What to work on: Using the material below, print the line that contains "Olahraga (363, 121)", the line that contains "Elemen Kelahiran (483, 401)", and every line in between, exactly and nothing else.

※ ※ ※

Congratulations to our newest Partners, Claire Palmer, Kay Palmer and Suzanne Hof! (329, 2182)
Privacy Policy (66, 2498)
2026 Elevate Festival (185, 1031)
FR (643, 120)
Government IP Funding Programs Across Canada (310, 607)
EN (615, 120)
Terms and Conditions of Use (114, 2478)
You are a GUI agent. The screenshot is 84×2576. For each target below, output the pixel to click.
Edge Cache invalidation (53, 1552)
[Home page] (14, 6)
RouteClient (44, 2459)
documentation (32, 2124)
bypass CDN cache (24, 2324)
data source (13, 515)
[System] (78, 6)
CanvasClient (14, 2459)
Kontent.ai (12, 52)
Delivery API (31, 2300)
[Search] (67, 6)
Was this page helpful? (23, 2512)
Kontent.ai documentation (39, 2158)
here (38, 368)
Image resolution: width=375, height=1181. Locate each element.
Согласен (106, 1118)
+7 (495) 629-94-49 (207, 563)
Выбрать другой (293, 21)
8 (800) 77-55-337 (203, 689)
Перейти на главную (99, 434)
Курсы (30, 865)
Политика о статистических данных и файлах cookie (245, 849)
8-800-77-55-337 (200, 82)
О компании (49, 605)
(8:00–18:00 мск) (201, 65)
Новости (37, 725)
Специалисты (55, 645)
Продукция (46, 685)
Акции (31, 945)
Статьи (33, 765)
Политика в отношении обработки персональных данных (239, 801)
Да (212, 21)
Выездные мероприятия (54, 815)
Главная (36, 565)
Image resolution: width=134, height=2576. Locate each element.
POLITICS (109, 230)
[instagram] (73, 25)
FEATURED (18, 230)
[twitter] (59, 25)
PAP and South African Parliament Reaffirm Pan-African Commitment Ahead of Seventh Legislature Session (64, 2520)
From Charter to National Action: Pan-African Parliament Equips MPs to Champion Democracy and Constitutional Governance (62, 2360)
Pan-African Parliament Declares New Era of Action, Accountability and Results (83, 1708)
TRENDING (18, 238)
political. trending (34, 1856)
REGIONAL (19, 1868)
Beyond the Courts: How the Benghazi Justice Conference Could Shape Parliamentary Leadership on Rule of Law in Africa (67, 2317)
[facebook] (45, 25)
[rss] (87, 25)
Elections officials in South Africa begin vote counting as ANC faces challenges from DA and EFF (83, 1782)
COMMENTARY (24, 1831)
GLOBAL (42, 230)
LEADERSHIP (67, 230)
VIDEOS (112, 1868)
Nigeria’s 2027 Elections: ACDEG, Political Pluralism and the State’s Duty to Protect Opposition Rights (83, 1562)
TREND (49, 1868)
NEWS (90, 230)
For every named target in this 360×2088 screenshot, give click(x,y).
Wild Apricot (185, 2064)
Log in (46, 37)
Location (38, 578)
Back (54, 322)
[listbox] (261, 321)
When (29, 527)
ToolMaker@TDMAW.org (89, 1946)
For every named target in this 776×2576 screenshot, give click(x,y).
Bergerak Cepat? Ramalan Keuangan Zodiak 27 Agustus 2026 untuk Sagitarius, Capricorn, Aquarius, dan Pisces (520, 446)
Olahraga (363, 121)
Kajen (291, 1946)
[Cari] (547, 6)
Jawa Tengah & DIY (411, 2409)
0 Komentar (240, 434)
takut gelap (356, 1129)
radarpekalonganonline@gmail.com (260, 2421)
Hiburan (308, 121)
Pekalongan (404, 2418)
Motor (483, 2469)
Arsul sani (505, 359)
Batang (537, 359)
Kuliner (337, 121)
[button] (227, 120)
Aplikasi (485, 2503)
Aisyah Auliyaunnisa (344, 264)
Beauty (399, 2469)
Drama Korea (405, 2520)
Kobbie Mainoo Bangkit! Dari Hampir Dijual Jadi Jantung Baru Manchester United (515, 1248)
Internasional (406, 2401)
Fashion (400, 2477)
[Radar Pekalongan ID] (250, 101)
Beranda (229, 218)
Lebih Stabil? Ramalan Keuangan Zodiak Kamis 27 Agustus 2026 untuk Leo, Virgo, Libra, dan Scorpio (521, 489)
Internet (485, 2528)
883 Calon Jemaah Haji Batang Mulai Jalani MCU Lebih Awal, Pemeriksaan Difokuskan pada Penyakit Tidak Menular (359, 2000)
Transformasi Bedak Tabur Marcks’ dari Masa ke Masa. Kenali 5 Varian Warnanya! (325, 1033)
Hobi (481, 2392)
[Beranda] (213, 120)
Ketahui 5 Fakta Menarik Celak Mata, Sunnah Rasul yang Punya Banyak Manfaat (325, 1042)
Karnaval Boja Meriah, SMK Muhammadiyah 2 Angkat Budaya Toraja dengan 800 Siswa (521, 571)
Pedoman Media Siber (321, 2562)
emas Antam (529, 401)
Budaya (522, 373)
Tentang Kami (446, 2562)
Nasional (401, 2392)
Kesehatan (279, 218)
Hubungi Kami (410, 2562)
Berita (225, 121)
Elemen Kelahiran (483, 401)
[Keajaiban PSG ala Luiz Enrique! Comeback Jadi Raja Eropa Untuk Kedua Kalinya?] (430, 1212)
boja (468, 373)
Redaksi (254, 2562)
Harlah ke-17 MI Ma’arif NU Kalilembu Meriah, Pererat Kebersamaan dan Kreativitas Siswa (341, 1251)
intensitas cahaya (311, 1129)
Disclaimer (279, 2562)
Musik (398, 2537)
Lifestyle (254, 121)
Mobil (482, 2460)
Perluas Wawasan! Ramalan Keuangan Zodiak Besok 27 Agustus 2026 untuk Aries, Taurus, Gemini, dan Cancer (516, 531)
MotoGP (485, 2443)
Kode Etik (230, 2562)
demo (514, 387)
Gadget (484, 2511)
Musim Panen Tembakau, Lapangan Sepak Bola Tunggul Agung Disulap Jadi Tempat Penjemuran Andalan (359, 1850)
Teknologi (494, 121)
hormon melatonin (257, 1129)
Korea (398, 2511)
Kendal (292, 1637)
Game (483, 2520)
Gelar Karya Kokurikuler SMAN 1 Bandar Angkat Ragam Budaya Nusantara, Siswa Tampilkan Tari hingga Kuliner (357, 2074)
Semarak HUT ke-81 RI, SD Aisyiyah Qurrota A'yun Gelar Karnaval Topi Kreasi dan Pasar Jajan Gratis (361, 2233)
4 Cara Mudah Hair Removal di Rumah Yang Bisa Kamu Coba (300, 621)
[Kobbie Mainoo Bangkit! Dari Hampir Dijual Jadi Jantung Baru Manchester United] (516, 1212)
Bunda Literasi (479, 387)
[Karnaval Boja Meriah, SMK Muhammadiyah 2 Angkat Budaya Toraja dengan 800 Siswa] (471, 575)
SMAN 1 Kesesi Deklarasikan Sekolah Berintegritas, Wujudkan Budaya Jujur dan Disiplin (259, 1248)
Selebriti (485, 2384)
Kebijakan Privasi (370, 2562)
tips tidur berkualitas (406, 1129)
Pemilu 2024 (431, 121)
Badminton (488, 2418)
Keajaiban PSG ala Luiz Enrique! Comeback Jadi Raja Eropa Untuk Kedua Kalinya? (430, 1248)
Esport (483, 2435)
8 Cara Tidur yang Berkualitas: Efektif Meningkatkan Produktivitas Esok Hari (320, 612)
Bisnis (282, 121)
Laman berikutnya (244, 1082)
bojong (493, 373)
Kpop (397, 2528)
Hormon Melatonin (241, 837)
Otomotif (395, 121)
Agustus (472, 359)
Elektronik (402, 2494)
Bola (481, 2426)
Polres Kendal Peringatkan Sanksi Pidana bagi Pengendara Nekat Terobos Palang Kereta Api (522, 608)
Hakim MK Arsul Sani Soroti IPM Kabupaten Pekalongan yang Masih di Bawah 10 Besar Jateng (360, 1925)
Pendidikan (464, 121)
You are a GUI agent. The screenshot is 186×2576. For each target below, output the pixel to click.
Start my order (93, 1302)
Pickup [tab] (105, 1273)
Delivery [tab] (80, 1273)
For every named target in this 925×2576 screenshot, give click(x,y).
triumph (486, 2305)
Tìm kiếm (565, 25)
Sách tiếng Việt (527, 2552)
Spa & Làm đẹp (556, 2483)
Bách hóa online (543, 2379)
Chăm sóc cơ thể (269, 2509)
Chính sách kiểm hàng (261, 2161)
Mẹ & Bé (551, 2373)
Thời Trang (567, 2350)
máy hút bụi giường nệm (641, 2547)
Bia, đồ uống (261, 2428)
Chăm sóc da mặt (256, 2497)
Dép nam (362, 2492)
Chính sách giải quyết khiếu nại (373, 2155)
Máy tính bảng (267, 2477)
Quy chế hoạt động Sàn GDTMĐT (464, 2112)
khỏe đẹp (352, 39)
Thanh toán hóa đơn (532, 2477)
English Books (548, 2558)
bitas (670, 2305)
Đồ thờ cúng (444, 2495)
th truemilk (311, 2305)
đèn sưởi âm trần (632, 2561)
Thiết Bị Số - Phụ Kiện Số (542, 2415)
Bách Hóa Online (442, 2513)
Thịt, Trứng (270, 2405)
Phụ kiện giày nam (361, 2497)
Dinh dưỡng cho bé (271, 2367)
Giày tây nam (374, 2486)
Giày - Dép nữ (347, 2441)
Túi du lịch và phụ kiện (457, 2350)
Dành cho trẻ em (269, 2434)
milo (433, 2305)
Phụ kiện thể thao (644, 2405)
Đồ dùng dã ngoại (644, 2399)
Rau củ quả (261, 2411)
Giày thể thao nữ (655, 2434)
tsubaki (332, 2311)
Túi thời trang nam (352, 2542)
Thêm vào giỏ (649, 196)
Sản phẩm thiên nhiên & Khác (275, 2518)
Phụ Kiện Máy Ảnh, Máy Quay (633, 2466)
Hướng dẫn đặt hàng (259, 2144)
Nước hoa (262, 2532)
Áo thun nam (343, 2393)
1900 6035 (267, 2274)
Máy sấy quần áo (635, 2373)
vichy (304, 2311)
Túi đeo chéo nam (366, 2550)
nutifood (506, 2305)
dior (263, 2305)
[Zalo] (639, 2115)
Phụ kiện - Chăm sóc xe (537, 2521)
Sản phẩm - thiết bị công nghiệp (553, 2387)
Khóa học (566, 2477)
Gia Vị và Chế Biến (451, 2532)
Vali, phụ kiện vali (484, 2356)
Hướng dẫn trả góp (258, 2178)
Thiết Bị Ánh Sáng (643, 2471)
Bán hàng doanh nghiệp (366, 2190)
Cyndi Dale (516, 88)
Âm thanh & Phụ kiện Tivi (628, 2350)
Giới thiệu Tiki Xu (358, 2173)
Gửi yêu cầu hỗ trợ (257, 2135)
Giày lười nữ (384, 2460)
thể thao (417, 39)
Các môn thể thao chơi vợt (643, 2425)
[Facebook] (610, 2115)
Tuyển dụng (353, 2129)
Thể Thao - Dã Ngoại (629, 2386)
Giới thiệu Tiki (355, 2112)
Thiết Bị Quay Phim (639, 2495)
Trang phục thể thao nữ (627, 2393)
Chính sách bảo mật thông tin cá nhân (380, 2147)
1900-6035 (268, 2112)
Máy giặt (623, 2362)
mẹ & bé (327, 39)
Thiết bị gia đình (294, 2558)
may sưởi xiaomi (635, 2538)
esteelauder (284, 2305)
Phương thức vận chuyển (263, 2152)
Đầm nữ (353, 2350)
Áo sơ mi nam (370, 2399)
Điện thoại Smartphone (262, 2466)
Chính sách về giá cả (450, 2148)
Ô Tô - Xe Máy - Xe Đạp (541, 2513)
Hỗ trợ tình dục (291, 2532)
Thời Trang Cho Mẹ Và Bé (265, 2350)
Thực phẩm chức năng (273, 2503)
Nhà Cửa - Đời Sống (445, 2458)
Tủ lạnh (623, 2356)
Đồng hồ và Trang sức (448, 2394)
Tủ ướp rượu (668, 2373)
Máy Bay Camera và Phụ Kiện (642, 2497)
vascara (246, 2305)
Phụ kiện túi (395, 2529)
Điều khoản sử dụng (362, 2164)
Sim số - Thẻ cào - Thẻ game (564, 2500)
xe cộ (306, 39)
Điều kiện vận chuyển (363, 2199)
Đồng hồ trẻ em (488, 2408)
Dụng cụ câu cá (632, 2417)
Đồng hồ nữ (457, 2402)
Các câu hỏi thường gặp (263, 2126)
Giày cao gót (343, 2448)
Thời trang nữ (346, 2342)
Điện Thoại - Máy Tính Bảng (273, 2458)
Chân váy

※ ※ ※

Solution to this exercise:
Olahraga (363, 121)
Kajen (291, 1946)
[Cari] (547, 6)
Jawa Tengah & DIY (411, 2409)
0 Komentar (240, 434)
takut gelap (356, 1129)
radarpekalonganonline@gmail.com (260, 2421)
Hiburan (308, 121)
Pekalongan (404, 2418)
Motor (483, 2469)
Arsul sani (505, 359)
Batang (537, 359)
Kuliner (337, 121)
[button] (227, 120)
Aplikasi (485, 2503)
Aisyah Auliyaunnisa (344, 264)
Beauty (399, 2469)
Drama Korea (405, 2520)
Kobbie Mainoo Bangkit! Dari Hampir Dijual Jadi Jantung Baru Manchester United (515, 1248)
Internasional (406, 2401)
Fashion (400, 2477)
[Radar Pekalongan ID] (250, 101)
Beranda (229, 218)
Lebih Stabil? Ramalan Keuangan Zodiak Kamis 27 Agustus 2026 untuk Leo, Virgo, Libra, dan Scorpio (521, 489)
Internet (485, 2528)
883 Calon Jemaah Haji Batang Mulai Jalani MCU Lebih Awal, Pemeriksaan Difokuskan pada Penyakit Tidak Menular (359, 2000)
Transformasi Bedak Tabur Marcks’ dari Masa ke Masa. Kenali 5 Varian Warnanya! (325, 1033)
Hobi (481, 2392)
[Beranda] (213, 120)
Ketahui 5 Fakta Menarik Celak Mata, Sunnah Rasul yang Punya Banyak Manfaat (325, 1042)
Karnaval Boja Meriah, SMK Muhammadiyah 2 Angkat Budaya Toraja dengan 800 Siswa (521, 571)
Pedoman Media Siber (321, 2562)
emas Antam (529, 401)
Budaya (522, 373)
Tentang Kami (446, 2562)
Nasional (401, 2392)
Kesehatan (279, 218)
Hubungi Kami (410, 2562)
Berita (225, 121)
Elemen Kelahiran (483, 401)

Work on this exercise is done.